Jack Fargo, wearing a blue polo shirt a size too small, sits front and center at a desk in his dad’s insurance office in Plainfield, Illinois with a box of Wheaties featuring Jack on the desk. His father Ralph Fargo, stands behind his son, along with Jack’s wife Wendy who is holding their pride and joy baby boy Larry rocking him lovingly. Behind the camera is his mom WGN weather woman Patty Fargo who gives a quick 3-2-1 count down before hitting record and running in front of the camera to stand next to her husband.
JackFargo: Hello Fargo Fan’s it’s time for another live family blog. My father is standing by the fax machine where Classic Wrestling will be faxing over a profile of my next televised match up where I will be facing Dr. Devastation!
MamaFargo: OHHHHH a doctor!! I wonder if his doctrine is in education or medical or what?
The bronze winning Olympian smiles a toothpaste ad grin as he looks back lovingly at his parents.
JackFargo: Well no matter what his educational endeavors are, I’m honored to step in the ring with a fellow academic. You know what I mean? Unlike the farcical conclusion of my first wrestling exhibition I’m sure ours will be built upon honor and mutual respect. Doctor let’s give fans of wrestling a masters class in excellence that both our families can be proud of.
The fax machine starts printing off a sheet of paper next to the desk.
JackFargo: Let’s see what we got here.
His father can’t help himself as he grabs the fax first with a big smile on his face. The smile fades faster than facebook decency the day after Christmas. His face turns white as a confederate ghost. He shakes his head “no” as he hands it to his son.
PapaFargo: This has to be some kinda gag. That’s not a human. Do they not have weight classes? Son, I want you to reconsider this profession. This is malpractice!
Jack looks down at the fax and reads the stats of 7-foot, and 410 pounds. He looks into the eerie eyes of Dr. Devastation.
PapaFargo: His parents are savages? The thyroid issue that causes gigantism was solved 40 darn years ago? This is neglect! Jack, please take over my business.
Jack’s glaze doesn’t break from the fax.
MamaFargo: Honey, I can talk to the manager at the station. Maybe we can get you to do sports on the news?
WendyFargo: Jack, lil’ Larry is scared. Please, I’m worried too, this is dangerous. Maybe we can pray on this?

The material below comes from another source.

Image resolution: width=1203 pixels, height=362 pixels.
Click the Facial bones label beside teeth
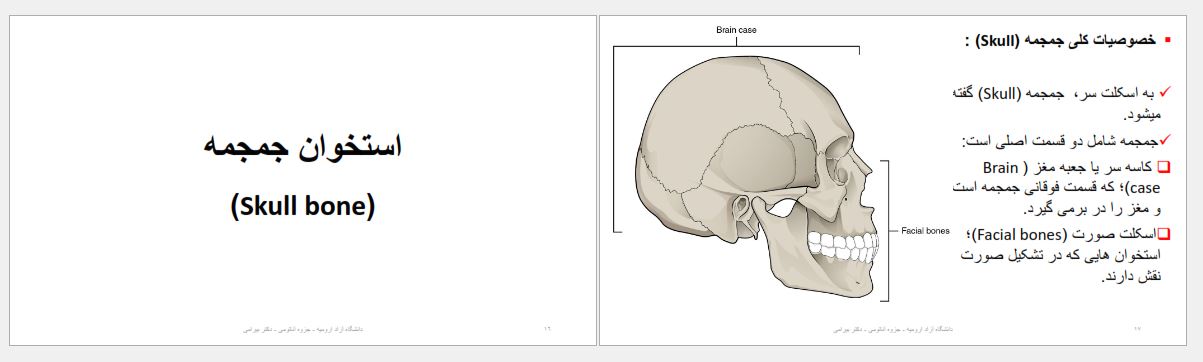click(x=925, y=231)
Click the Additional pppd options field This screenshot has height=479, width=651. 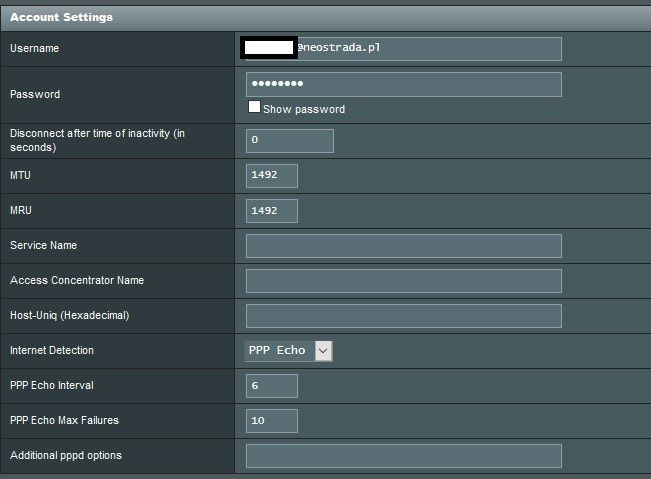tap(403, 456)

Jack’s focus on the photo is deeper than the pope’s faith. His world is spinning in his mind. The pressures of youth, future, legacy.
PapaFargo: I’ll retire. Please don’t risk your life, for a silly dream.
*SLAM*
The fits slam into the desk as the Wheaties box goes flying.
JackFargo: ENOUGH. DAMN IT. SILLY DREAM? Why is it silly, because it’s my dream? Because it’s not insurance? Because it’s not fitting in some perfect mold of what a damn Fargo is supposed to be. I am a wrestler DAD.
Jack turns his fiery eyes from his fathers direction straight into the camera in front of him. The baby goes silent after crying loudly.
JackFargo: Doctor Devastation. You fight for God knows what. You bully with your size and intimidate with your appearance. You scare most men. Size alone has won you more times than you’ve lost in life. You never had to work for it. You’ve never had to train to be the best. To represent your country. To look into your wife’s eyes and see fear not just for your safety but for what the future is for our family.
Jack rubs his wife’s arm lovingly and kisses his son’s forehead.
JackFargo: You’ve never had to give it all for YOUR SILLY DREAMS. That’s why I’m going to choke you out and put you to sleep. Because I have trained. I have fought. I have strived to be the best and size isn’t everything but a man’s dreams are. Doc, most of all I’m going to put you to sleep because I’m never going to be A GOD DAMN INSURANCE SALESMAN.
Jack slams his fists into the desk again as his son cries and his father just stares blankly in absolute shock. Jack gets up and storms off.
MamaFargo: JACK?
Mama hits the stop button on the camera as she chases after him.